John Epstein had sued Bruce Furniture for breach of contract and copyright infringement relating to an advertisement campaign that Epstein alleges he prepared for Bruce Furniture. Judge Mastroianni denied Bruce Furniture’s motion to dismiss, finding the complaint made clear that it was the specific content, arrangement, and phraseology of the advertisements, and not the ideas contained therein (such as interest-free financing), that was being asserted, and that such information is plausibly within the realm of copyright protection. He further found that the merger doctrine and the “scenes a faire” doctrine did not negate the substantial similarity alleged in the complaint.

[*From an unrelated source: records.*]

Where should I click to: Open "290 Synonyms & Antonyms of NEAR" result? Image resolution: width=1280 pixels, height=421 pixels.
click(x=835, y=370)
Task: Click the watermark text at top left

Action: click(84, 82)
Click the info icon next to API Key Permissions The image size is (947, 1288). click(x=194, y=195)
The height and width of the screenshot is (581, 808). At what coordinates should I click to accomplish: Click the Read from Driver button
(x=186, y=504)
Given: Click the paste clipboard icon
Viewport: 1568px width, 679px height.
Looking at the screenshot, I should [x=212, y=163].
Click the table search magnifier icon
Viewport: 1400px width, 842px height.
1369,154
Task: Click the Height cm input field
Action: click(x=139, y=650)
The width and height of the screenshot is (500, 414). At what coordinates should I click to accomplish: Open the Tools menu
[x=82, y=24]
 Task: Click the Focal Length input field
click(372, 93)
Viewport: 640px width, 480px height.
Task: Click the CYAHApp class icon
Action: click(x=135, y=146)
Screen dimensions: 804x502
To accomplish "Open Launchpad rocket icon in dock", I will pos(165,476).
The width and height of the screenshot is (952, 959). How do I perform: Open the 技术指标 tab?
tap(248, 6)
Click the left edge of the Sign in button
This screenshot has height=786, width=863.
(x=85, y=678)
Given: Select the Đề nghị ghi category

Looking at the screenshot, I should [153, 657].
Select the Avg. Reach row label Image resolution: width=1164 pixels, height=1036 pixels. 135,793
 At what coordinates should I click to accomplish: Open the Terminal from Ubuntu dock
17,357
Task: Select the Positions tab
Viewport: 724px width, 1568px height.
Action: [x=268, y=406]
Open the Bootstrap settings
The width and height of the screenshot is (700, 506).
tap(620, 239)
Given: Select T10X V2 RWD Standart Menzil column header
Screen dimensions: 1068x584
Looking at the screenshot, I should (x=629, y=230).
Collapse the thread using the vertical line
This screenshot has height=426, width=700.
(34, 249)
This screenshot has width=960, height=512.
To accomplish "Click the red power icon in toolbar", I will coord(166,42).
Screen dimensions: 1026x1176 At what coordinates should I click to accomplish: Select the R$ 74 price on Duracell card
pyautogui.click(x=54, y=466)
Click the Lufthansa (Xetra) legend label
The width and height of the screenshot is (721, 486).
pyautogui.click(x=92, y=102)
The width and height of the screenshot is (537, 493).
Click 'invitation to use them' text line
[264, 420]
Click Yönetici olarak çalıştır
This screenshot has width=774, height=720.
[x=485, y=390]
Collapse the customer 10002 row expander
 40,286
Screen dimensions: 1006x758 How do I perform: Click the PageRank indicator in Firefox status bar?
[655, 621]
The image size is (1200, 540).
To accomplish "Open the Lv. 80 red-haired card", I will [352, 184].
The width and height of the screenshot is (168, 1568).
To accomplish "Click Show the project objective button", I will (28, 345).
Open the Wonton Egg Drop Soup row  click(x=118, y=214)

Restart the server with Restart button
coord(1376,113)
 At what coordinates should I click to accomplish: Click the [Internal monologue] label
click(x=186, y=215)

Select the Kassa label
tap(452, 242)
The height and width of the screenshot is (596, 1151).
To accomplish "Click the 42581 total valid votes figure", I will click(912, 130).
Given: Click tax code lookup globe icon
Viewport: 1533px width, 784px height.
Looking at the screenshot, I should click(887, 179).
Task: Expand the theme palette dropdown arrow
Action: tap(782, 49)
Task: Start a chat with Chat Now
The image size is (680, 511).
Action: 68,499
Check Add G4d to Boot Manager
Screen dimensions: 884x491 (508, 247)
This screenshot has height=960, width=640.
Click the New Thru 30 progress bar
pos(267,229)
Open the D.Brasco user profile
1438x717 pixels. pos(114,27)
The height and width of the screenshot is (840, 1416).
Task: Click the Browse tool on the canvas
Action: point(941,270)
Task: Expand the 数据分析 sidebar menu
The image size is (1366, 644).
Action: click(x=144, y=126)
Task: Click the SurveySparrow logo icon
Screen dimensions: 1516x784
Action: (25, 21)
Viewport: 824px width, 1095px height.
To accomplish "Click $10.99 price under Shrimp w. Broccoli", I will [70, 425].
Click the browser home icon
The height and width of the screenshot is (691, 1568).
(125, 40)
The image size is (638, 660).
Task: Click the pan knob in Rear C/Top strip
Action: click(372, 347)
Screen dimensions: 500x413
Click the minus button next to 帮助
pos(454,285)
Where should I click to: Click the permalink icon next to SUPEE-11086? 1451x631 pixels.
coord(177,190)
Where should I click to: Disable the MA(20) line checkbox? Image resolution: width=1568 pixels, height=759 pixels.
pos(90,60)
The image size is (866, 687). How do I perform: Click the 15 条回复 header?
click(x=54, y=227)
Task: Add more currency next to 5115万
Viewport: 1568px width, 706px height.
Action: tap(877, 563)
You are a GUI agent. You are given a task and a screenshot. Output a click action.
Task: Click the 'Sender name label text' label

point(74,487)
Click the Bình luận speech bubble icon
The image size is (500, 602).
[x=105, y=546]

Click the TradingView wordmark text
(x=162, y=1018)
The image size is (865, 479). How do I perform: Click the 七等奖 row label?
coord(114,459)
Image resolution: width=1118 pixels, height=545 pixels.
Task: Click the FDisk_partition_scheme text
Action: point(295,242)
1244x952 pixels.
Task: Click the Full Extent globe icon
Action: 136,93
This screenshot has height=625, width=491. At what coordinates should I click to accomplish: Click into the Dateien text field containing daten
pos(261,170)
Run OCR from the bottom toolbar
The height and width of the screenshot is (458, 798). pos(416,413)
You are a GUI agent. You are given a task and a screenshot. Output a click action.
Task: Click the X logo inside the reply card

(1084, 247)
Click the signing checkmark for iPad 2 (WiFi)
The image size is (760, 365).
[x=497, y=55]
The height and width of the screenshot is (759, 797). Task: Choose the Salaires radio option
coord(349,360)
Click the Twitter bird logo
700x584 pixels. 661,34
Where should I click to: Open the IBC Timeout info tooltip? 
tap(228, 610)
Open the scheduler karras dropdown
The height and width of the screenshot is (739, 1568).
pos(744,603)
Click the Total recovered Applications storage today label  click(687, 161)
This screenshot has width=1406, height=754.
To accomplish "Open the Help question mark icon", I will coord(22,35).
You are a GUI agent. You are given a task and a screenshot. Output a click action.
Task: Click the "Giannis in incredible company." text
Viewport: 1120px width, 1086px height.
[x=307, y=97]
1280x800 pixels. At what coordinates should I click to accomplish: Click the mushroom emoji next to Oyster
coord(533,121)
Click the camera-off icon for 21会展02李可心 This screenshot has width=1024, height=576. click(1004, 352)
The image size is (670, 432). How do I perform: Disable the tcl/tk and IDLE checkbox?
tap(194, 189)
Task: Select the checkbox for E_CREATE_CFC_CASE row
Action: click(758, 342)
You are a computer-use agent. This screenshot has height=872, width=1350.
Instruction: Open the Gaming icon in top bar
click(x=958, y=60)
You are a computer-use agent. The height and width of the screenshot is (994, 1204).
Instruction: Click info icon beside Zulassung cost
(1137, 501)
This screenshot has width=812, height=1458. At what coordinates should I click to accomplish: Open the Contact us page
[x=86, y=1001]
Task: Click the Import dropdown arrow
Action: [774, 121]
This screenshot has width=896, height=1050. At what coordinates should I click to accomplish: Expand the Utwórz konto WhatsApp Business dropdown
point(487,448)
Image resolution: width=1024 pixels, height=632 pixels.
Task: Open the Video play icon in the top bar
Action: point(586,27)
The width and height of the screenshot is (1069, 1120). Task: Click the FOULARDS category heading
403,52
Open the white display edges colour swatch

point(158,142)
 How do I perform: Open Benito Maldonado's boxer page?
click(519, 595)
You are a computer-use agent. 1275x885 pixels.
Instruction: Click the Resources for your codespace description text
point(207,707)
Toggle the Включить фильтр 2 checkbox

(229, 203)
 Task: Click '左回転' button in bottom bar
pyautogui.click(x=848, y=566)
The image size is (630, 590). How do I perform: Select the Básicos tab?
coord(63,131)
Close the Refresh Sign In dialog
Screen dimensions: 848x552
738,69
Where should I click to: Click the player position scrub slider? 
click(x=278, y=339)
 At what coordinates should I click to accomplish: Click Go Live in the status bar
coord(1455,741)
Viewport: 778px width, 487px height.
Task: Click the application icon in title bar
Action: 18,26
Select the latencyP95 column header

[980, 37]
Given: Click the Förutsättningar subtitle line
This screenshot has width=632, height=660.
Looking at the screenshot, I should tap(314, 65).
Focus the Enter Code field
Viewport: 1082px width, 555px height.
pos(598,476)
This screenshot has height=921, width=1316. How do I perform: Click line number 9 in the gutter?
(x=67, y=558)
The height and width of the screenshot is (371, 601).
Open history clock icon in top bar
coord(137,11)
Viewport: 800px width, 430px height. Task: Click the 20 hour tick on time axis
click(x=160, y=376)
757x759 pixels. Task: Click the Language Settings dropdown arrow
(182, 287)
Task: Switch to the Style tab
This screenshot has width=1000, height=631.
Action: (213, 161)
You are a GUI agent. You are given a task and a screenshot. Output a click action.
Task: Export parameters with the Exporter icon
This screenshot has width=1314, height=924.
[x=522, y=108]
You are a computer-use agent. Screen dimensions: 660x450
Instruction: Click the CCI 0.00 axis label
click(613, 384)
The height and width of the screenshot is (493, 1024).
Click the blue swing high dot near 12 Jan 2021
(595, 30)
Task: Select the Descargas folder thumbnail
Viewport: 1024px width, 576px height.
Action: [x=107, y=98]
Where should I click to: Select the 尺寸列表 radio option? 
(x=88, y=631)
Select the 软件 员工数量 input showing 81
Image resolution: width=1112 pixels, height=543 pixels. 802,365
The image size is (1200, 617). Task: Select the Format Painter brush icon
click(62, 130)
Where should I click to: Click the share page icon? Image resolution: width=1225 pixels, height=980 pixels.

Mitrend, a Marlborough company that provides software and services relating to datacenter infrastructure assessment and performance, accuses EMC and Dell of copyright infringement, violation of the Digital Millenium Copyright Act, unjust enrichment, breach of contract, and unfair competition. Mitrend contends that EMC, a wholly-owned Dell subsidiary, began using Mitrend’s analysis service in 2006 under a master services agreement and a number of statements of work, using EMC software for data collection. Mitrend realized that the data collection process could be improved upon, and independently conceived of an automated and accelerated process for data collection that substantially reduced collection times. Mitrend contends that the new software was adopted throughout EMC and became the company’s primary data collection method. Mitrend’s relationship with EMC rapidly grew to several million dollars per year, and EMC did not develop its own competing software. Under the statement of work dealing with this, Mitrend’s software was deemed to remain Mitrend’s property, and all derivative works would belong to Mitrend. Further, a separate software license agreement prohibited reverse engineering of the software by EMC, as well as prohibiting removal of copyright notices. These terms were carried forward in a 2015 agreement between the businesses. In 2017, however, after EMC was acquired by Dell, EMC demanded changes to the license that would include transfer of ownership of the software IP to EMC/Dell. Mitrend refused, and provided notice of termination effective March 2, 2017, although at EMC’s request the parties subsequently agreed to extend the termination date to November 30, 2017. Shortly thereafter, EMC announced the launch of its own competing product. Mitrend contends that EMC sought the extension to develop and deploy its competing software, which it later discovered to be using the same scripts as the Mitrend product, which it alleges EMC copied. The case is assigned to Judge Talwani.